Data records
== Segment start ==
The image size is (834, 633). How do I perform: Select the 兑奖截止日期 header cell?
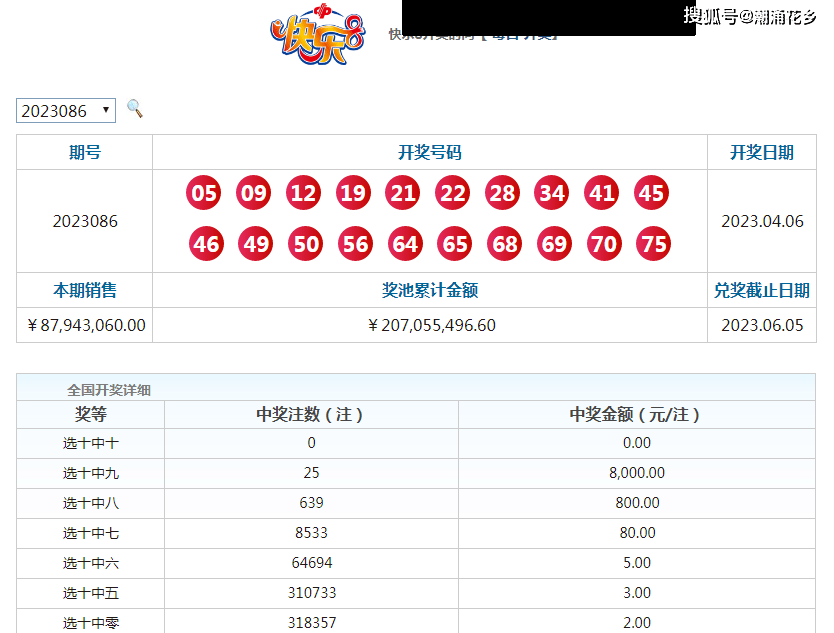(762, 291)
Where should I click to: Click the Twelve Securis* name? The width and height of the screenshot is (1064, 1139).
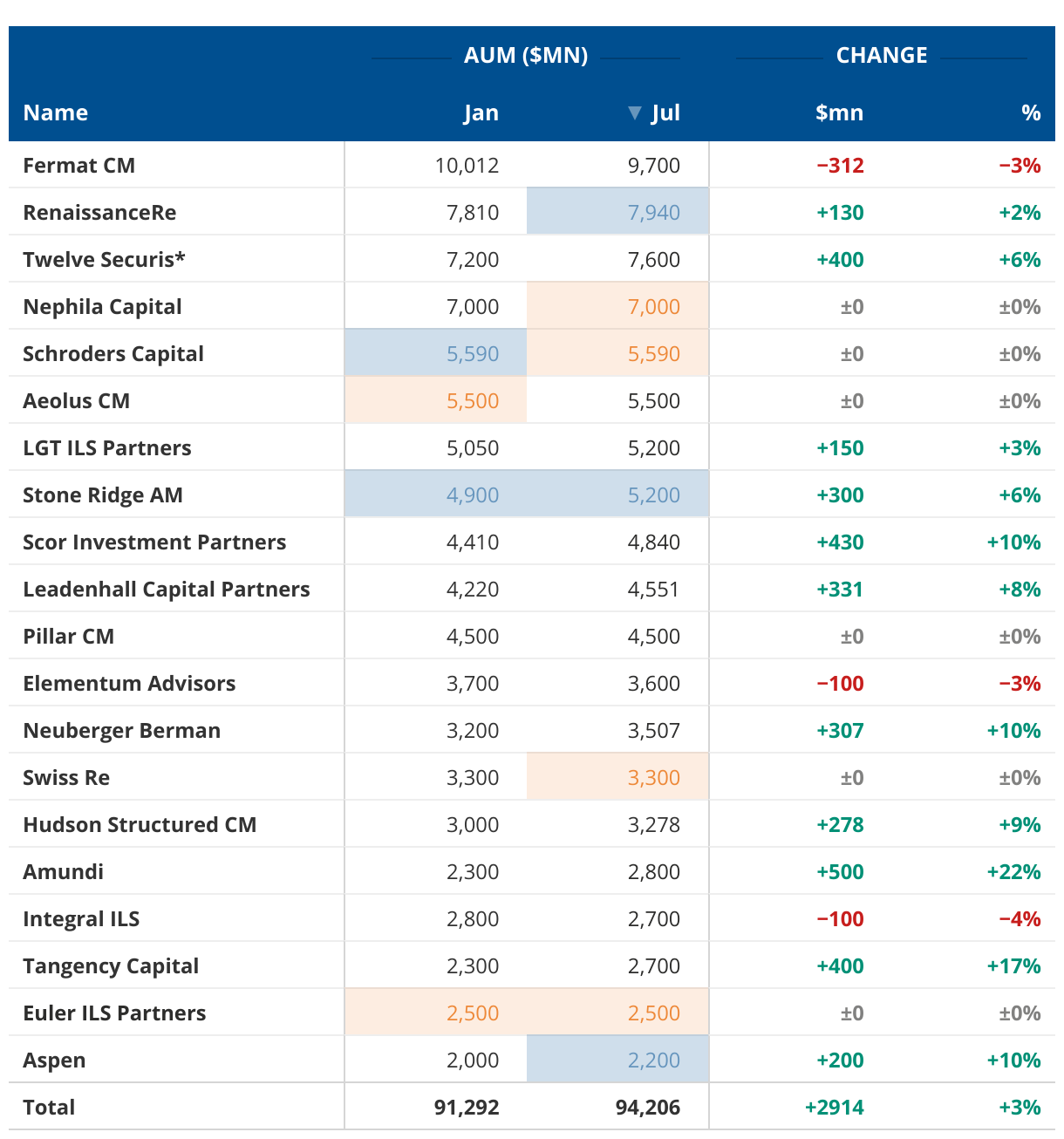coord(104,260)
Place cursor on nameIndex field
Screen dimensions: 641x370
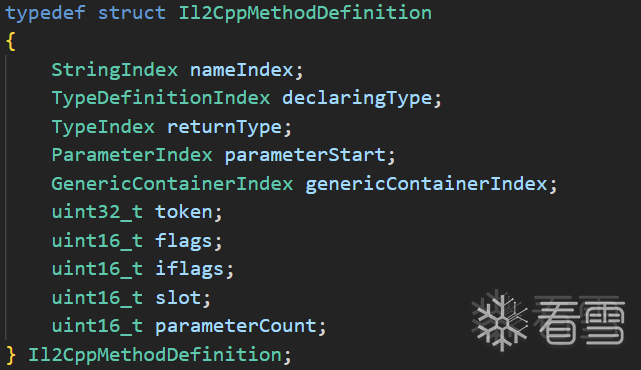[242, 70]
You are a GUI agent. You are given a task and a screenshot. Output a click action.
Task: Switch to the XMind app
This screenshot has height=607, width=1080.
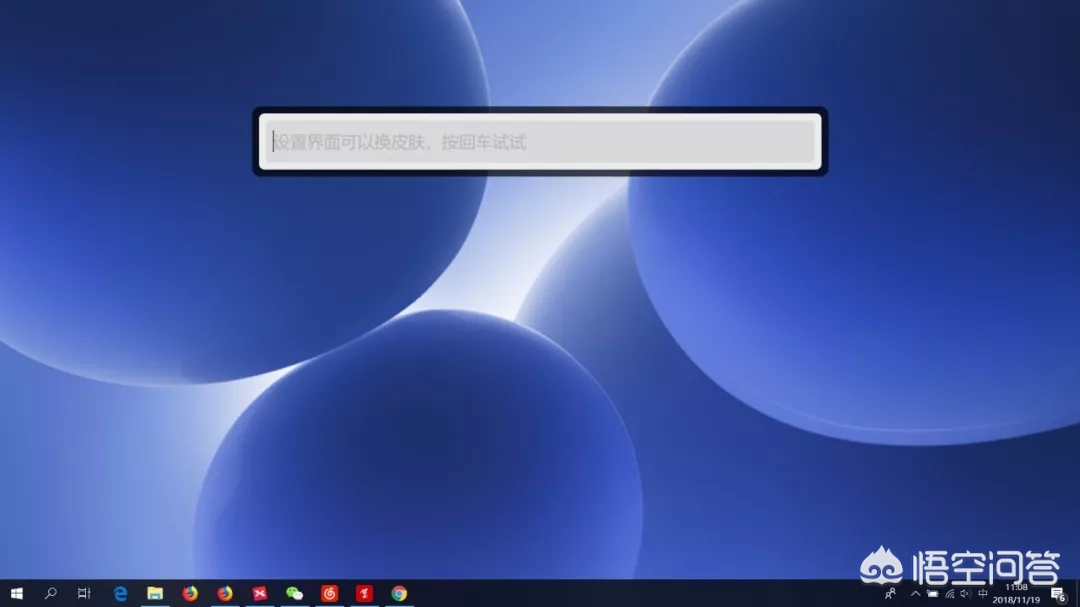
== Segment end ==
**Exercise instructions:** What you return must match the records line for line, with the pictures left out.

**Finished task:**
The image size is (834, 633). How do I perform: Select the 兑奖截止日期 header cell?
(762, 291)
Where should I click to: Click the Twelve Securis* name? The width and height of the screenshot is (1064, 1139).
coord(104,260)
Place cursor on nameIndex field
Screen dimensions: 641x370
[242, 70]
You are a GUI agent. You are given a task and a screenshot. Output a click action.
Task: Switch to the XMind app
This screenshot has height=607, width=1080.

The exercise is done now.